[ale] hack attempts

James Baldwin jbaldwin at antinode.net
Sat Feb 12 14:33:44 EST 2005


On 11 Feb 2005, at 20:19, Michael H. Warfield wrote:

> IPv6 EUI (local host) addresses have the same bit space as an md5
> checksum and we rely on people NOT being able to forge md5 sums  
> OFF-LINE
> (and scanning would have to be ON-LINE and very noisy).

Yes, its is very noisy but without anomaly detection at the edge, that  
is at the source end, it will be more difficult to detect this if the  
scanner isn't targeting a specific range. That is to say,  
administrative boundaries will make termination of the scanner much  
more difficult unless there is detection near the source. This isn't  
difficult it just needs to become standard operating procedure to  
monitor outbound client traffic. Note, I am not yet making an argument  
for or against the practicality of IPv6 scanning, just noting that I  
doubt people will stop IPv6 scanning regardless of its practicality or  
impracticality unless an interruption is caused by the provider.

> Not a prayer.  16 billion billion addresses in each subnet.  THINK
> ABOUT IT.  Not a prayer.  Not even for a stage three civilization
> spanning the galaxy.  How are you going to drive the host density on a
> single subnet high enough to be worth while to be scanned?

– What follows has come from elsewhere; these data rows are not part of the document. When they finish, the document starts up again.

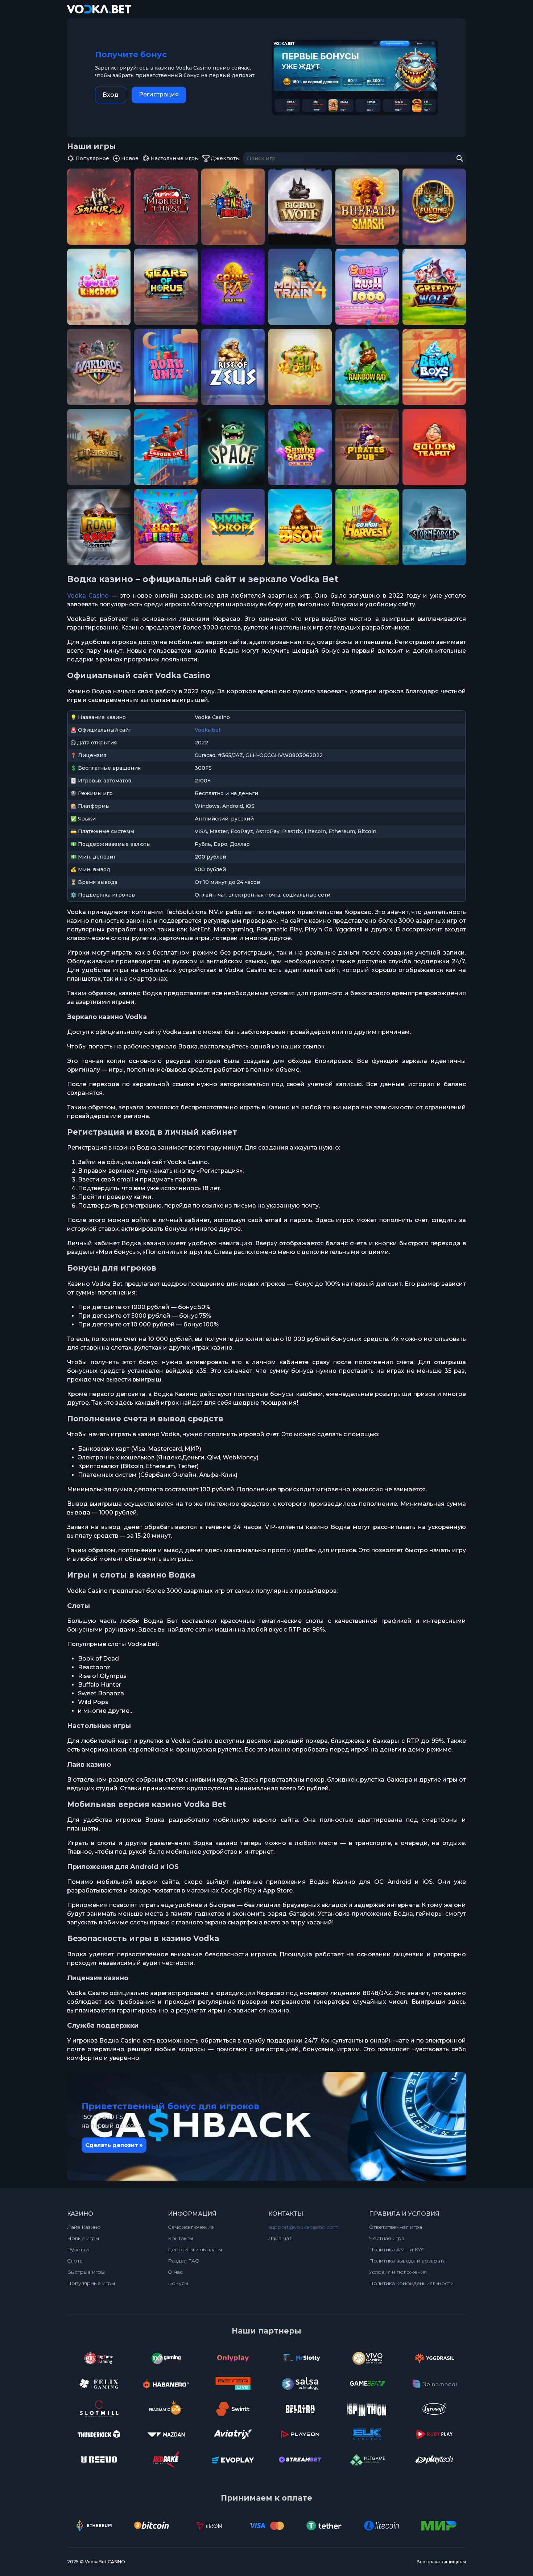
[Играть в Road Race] (98, 527)
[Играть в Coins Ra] (233, 287)
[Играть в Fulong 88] (434, 206)
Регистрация (159, 94)
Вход (111, 94)
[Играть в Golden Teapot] (434, 447)
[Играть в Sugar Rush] (367, 287)
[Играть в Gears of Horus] (166, 287)
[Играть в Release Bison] (300, 527)
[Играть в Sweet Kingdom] (98, 287)
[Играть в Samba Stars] (300, 447)
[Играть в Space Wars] (233, 447)
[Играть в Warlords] (98, 367)
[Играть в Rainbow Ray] (367, 367)
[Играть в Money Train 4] (300, 287)
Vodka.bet (208, 730)
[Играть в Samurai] (98, 206)
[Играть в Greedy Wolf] (434, 287)
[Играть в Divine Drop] (233, 527)
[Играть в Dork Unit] (166, 367)
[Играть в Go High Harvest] (367, 527)
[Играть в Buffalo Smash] (367, 206)
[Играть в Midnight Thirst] (166, 206)
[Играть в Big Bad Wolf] (300, 206)
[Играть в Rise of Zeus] (233, 367)
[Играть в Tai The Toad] (300, 367)
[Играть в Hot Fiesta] (166, 527)
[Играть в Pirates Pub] (367, 447)
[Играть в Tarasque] (98, 447)
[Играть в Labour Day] (166, 447)
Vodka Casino (88, 595)
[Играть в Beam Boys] (434, 367)
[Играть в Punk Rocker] (233, 206)
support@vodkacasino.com (303, 2227)
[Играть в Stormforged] (434, 527)
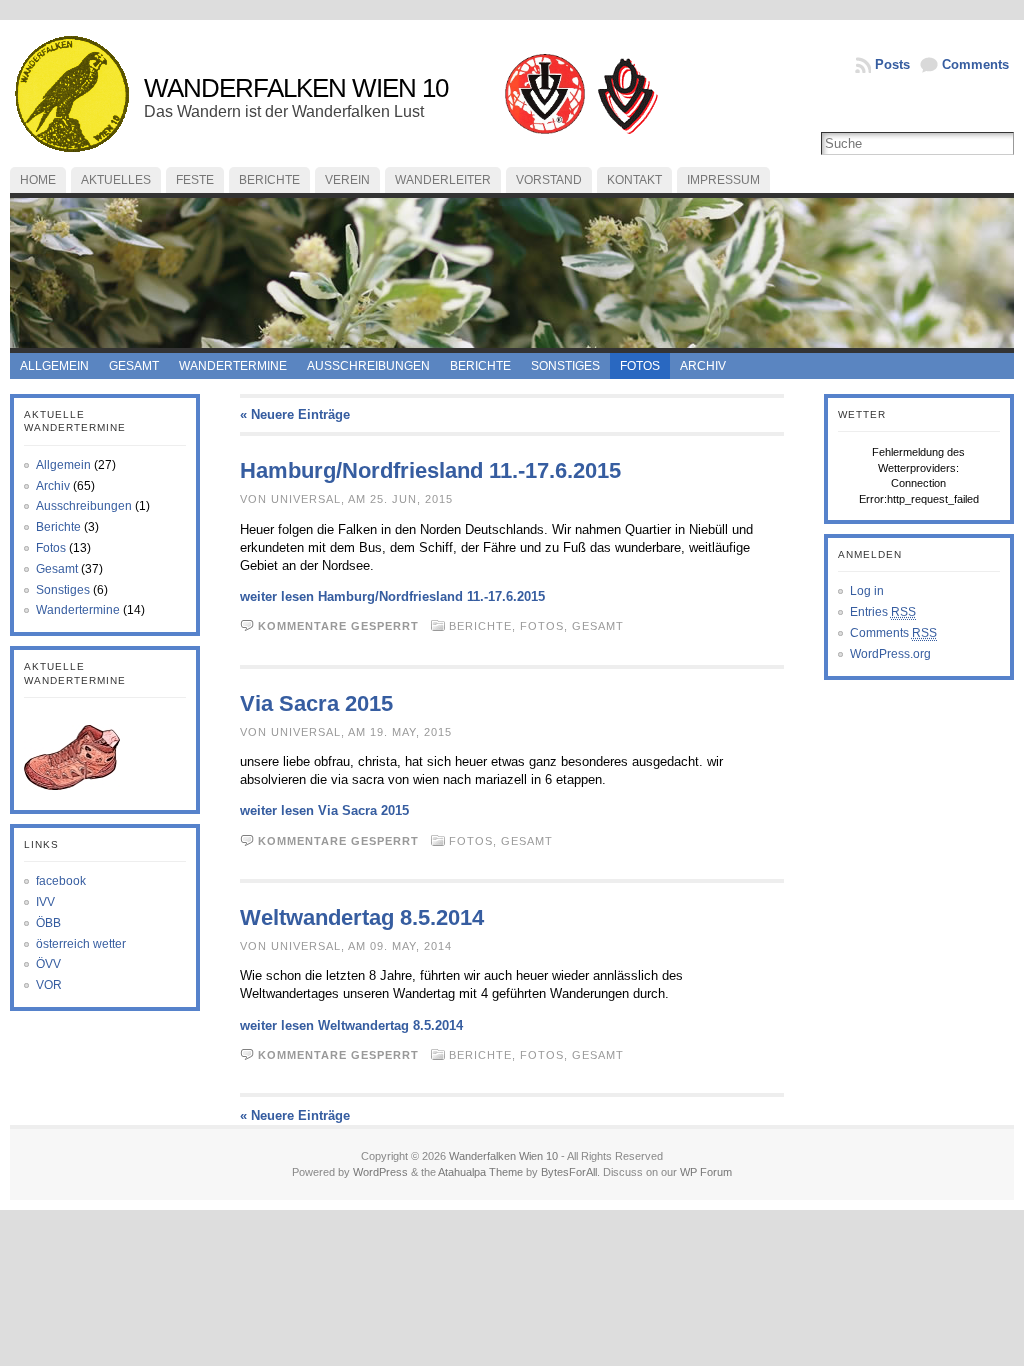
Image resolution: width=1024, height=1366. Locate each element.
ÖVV (48, 964)
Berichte (269, 180)
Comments (975, 64)
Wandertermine (233, 366)
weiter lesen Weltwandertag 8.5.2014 (351, 1025)
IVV (45, 902)
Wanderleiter (443, 180)
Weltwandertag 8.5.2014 (362, 917)
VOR (49, 985)
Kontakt (634, 180)
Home (38, 180)
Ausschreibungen (368, 366)
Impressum (723, 180)
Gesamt (134, 366)
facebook (61, 881)
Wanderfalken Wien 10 (296, 88)
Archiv (703, 366)
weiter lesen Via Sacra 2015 (324, 810)
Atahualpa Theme (480, 1172)
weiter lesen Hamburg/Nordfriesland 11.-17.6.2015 (392, 596)
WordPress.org (890, 654)
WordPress (380, 1172)
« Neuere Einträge (295, 414)
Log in (867, 591)
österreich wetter (81, 944)
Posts (892, 64)
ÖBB (48, 923)
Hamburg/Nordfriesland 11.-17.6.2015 (430, 470)
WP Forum (706, 1172)
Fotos (640, 366)
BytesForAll (569, 1172)
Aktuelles (116, 180)
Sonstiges (565, 366)
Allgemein (54, 366)
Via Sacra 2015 (316, 703)
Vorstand (549, 180)
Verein (347, 180)
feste (195, 180)
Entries (883, 612)
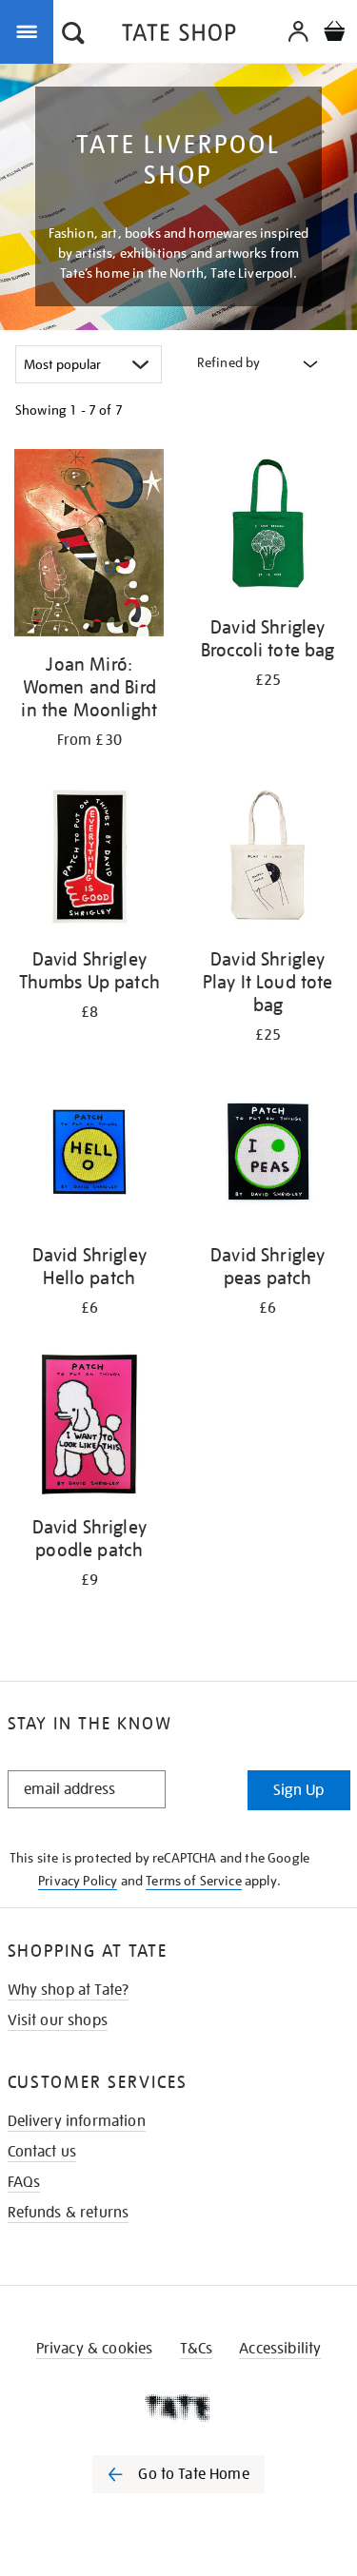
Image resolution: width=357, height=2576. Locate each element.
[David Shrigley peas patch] (268, 1155)
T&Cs (196, 2348)
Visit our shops (58, 2020)
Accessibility (280, 2348)
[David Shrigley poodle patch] (89, 1428)
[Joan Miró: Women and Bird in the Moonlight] (89, 546)
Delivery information (77, 2121)
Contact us (42, 2151)
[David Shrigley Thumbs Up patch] (89, 860)
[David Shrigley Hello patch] (89, 1155)
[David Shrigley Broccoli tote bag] (268, 527)
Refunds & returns (68, 2212)
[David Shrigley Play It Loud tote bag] (268, 860)
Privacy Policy (77, 1880)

You do not have to scan 16 billion billion addresses. The prevalence of  
convenient numbering schemes, autoconfiguration, the near term  
necessity of dual-stack networks, and the local subnets can quickly  
reduce the size of the range intended for scanning.

http://www.6net.org/publications/standards/draft-chown-v6ops-port- 
scanning-implications-00.txt

Tim Chown suggests that in the instance of IPv6 autoconfiguration these  
ranges can be reduce to as much as 24 bits.

Aside from that, I agree. I doubt scanning of IPv6 ranges will ever  
become a viable mean for locating target hosts and my response was more  
a qualification of that statement rather than an argument for the  
practicality of scanning IPv6 ranges.